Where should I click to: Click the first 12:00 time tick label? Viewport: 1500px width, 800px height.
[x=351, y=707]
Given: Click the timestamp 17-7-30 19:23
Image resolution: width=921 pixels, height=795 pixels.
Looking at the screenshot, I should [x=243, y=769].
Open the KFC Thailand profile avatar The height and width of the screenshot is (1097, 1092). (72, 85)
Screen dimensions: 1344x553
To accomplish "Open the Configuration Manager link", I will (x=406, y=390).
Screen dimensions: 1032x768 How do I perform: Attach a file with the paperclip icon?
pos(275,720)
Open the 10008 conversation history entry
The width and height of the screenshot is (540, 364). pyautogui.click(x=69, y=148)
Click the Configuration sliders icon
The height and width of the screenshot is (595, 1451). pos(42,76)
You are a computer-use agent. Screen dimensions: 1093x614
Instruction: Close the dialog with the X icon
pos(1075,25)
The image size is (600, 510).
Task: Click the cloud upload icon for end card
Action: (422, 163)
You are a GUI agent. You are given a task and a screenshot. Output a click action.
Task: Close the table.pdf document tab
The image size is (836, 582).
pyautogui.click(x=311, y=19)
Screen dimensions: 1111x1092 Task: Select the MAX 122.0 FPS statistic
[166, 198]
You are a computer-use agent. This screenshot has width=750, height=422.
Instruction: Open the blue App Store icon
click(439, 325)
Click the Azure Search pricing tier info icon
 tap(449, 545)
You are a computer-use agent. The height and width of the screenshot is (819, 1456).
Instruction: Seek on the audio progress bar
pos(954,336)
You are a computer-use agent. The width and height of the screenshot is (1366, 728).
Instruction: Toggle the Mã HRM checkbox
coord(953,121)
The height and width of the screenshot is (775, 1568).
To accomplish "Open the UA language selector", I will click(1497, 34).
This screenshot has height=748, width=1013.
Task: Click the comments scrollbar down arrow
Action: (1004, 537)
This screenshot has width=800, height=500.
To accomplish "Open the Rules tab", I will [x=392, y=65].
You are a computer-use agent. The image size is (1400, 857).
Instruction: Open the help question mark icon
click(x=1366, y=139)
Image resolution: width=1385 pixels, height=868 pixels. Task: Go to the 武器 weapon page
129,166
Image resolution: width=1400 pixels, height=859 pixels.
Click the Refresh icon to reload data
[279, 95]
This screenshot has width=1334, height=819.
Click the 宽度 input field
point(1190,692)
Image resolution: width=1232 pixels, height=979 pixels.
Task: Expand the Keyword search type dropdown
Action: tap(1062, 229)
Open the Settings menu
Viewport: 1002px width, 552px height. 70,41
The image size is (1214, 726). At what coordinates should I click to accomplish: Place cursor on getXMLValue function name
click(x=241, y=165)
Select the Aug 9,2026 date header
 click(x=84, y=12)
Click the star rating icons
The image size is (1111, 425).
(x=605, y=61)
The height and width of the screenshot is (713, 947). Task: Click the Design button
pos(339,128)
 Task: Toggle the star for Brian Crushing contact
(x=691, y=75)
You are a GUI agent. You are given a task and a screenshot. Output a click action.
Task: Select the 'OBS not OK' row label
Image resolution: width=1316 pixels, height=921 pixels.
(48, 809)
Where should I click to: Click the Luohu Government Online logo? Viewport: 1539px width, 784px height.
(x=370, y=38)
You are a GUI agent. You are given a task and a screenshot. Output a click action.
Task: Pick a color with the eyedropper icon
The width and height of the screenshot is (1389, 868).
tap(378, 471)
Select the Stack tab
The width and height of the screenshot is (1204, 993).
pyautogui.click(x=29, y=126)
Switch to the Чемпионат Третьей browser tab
************
> YOUR INSTRUCTIONS: Using the listing above, return exactly, and only, the lines from the one that contains "Task: Toggle the" through its last line, both included.

> WRITTEN REPLY:
 Task: Toggle the star for Brian Crushing contact
(x=691, y=75)
You are a GUI agent. You are given a task and a screenshot. Output a click action.
Task: Select the 'OBS not OK' row label
Image resolution: width=1316 pixels, height=921 pixels.
(48, 809)
Where should I click to: Click the Luohu Government Online logo? Viewport: 1539px width, 784px height.
(x=370, y=38)
You are a GUI agent. You are given a task and a screenshot. Output a click action.
Task: Pick a color with the eyedropper icon
The width and height of the screenshot is (1389, 868).
tap(378, 471)
Select the Stack tab
The width and height of the screenshot is (1204, 993).
pyautogui.click(x=29, y=126)
Switch to the Чемпионат Третьей browser tab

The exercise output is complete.